Pseudo-Hyginus, Fabulae 40 - 43 (trans. Grant) (Roman mythographer C2nd A.D.) :
"Pasiphae, daughter of Sol [Helios] and wife of Minos, for several years did not make offerings to the goddess Venus. Because of this Venus inspired in her an unnatural love for a bull. At the time when Daedalus came there as an exile, he asked her to help him. For her he made a wooden heifer, and put in it the hide of a real heifer, and in this she lay with the bull. From this intercourse she bore the Minotaur, with bull's head but human body. Then Daedalus made for the Minotaur a labyrinth with an undiscoverable exit in which it was confined. When Minos found out the affair he cast Daedalus into prson, but Pasiphae freed him from his chains . . .
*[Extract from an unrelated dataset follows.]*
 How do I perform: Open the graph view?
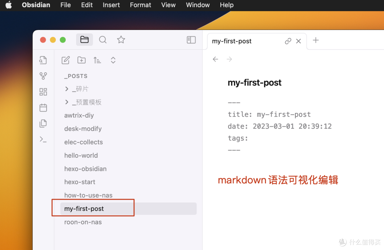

After he [Minos] conquered the Athenians their revenues became his; he decreed, moreover that each year they should send seven of their children as food for the Minotaur. After Theseus had come from Troezene, and had learned what a calamity afflicted the state, of his own accord he promised to go against the Minotaur . . . When Theseus came to Crete, Ariadne, Minos' daughter, loved him so much that she betrayed her brother and saved the stranger, or she showed Theseus the way out of the Labyrinth. When Theseus had entered and killed the Minotaur, by Ariadne's advise he got out by unwinding the thread. Ariadne, because she had been loyal to him, he took away, intending to marry her."
Pseudo-Hyginus, Fabulae 38 :
"He [Theseus] killed the Minotaur in the town of Cnossus."
Ovid, Metamorphoses 8. 130 ff (trans. Melville) (Roman epic C1st B.C. to C1st A.D.) :
"That adulteress [Pasiphae] who in a cow of wood beguiled a savage bull and bore a monster [the Minotaur] in her womb! . . . His [Minos'] dynasty's disgrace has grown; the monstrous beast [Minotauros] hybrid beast declared the queen's obscene adultery. To rid his precincts of this shame the king planned to confine him shut away within blind walls of intricate complexity. The structure was designed by Daedalus, that famous architect. Appearances were all confused; he led the eye astray by a mazy multitude of winding ways . . . Daedalus in countless corridors built bafflement, and hardly could himself make his way out, so puzzling was the maze. Within this labyrinth Minos shut fast the beast, half bull, half man, and fed him twice on Attic blood, lot-chosen each nine years, until the third choice mastered him. The door, so difficult, which none of those before could find again, by Ariadne's aid was found, the thread that traced the way rewound."